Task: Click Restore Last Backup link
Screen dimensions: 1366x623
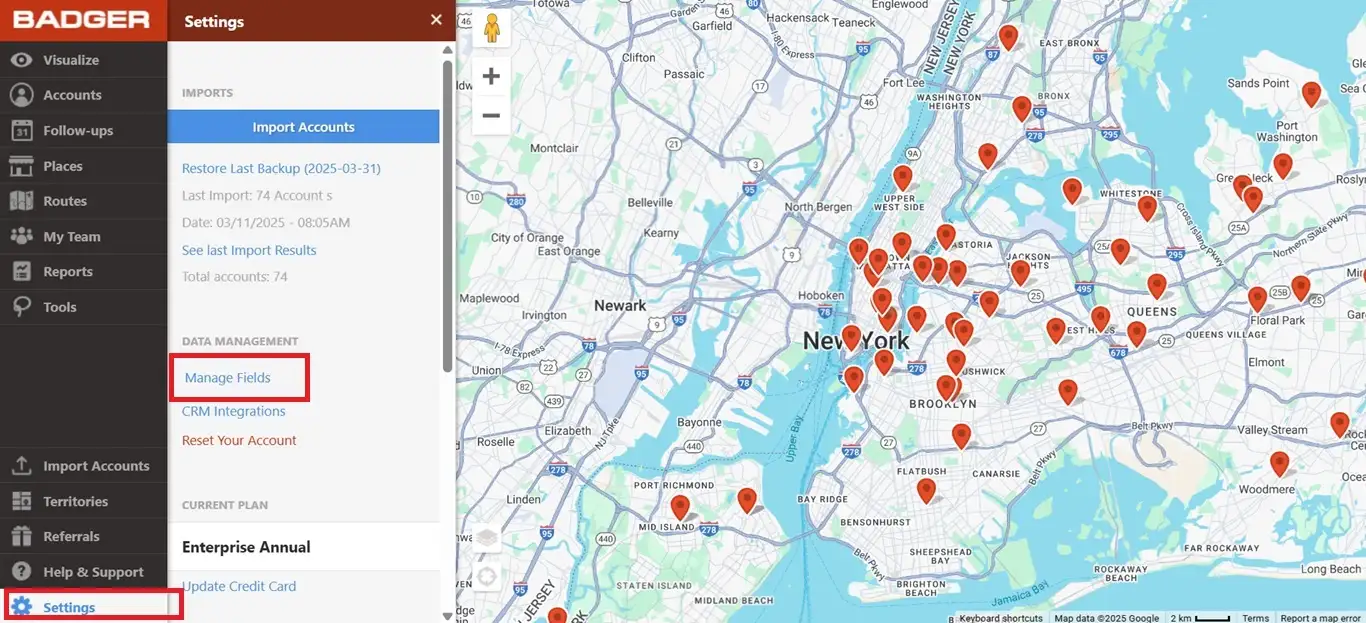Action: 281,168
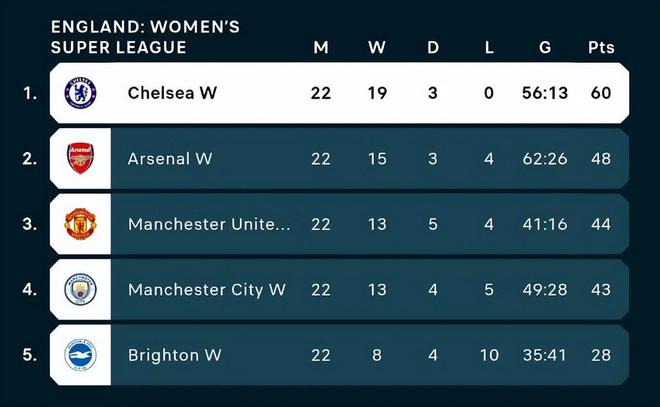This screenshot has height=407, width=660.
Task: Click the W wins column header
Action: coord(376,47)
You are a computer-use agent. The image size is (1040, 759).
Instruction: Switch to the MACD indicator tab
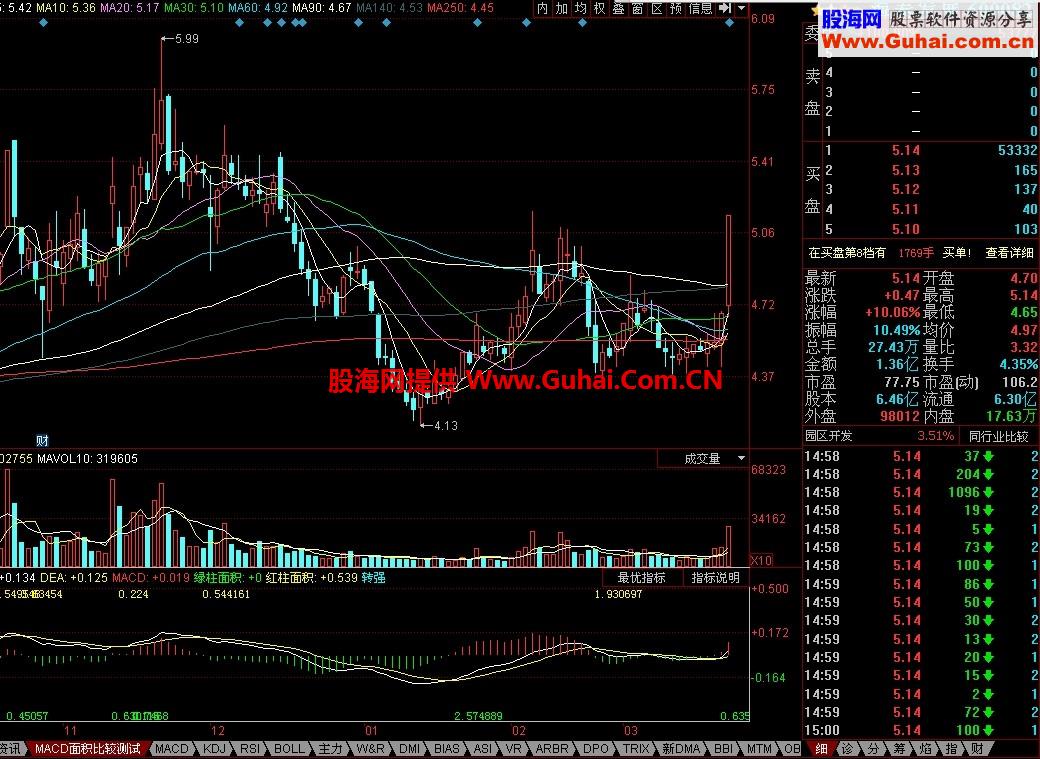(173, 749)
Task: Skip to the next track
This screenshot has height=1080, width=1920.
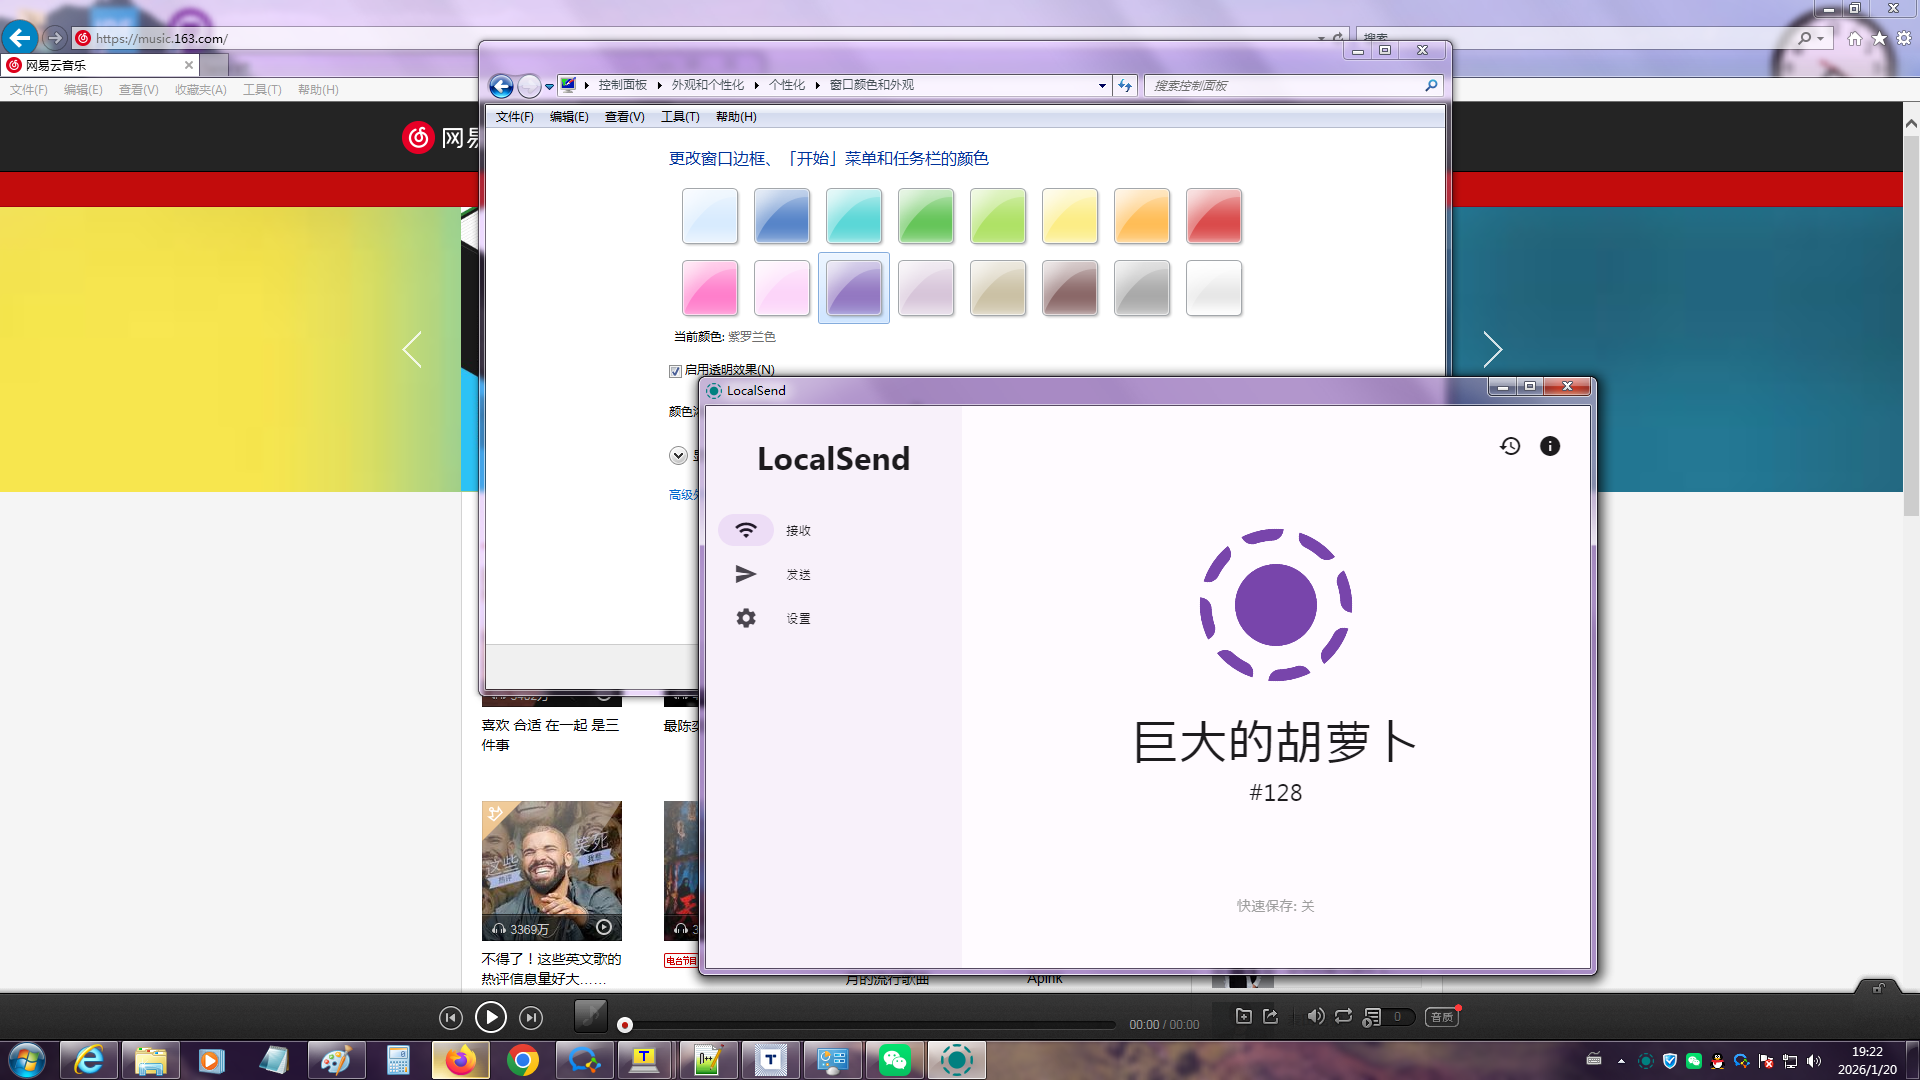Action: 531,1018
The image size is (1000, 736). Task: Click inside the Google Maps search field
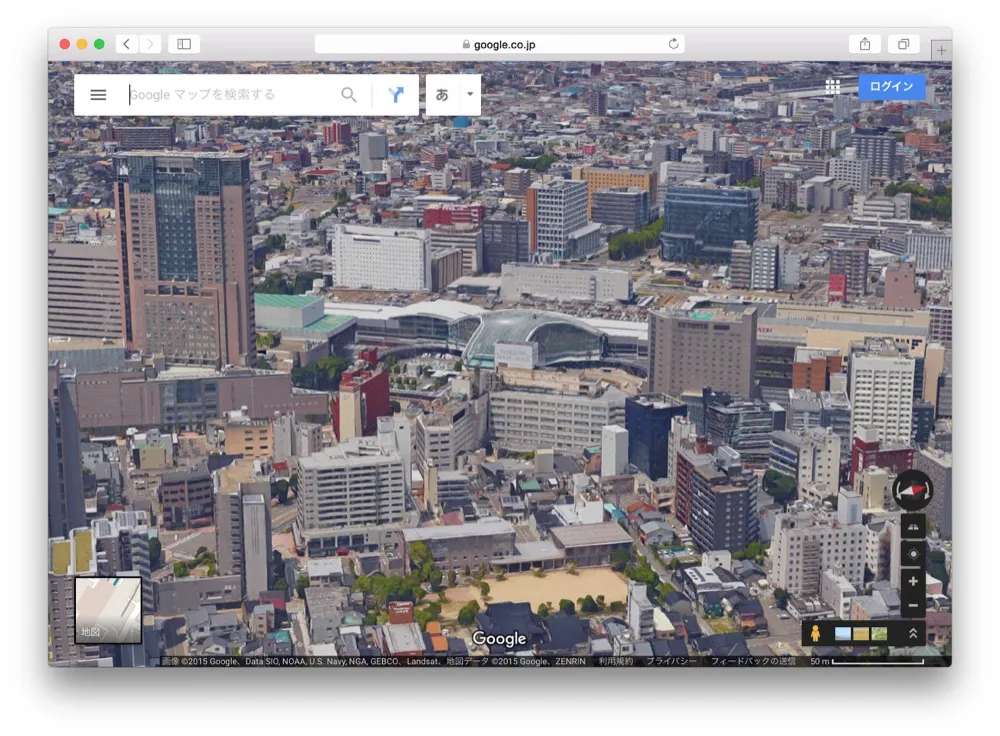230,94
*-*-*
Task objective: Display each line of the rows above that contains the string "image".

Exercise output:
You are a computer-use agent. The image size is (1040, 759).
The image size is (1000, 736). Task: Click inside the Google Maps search field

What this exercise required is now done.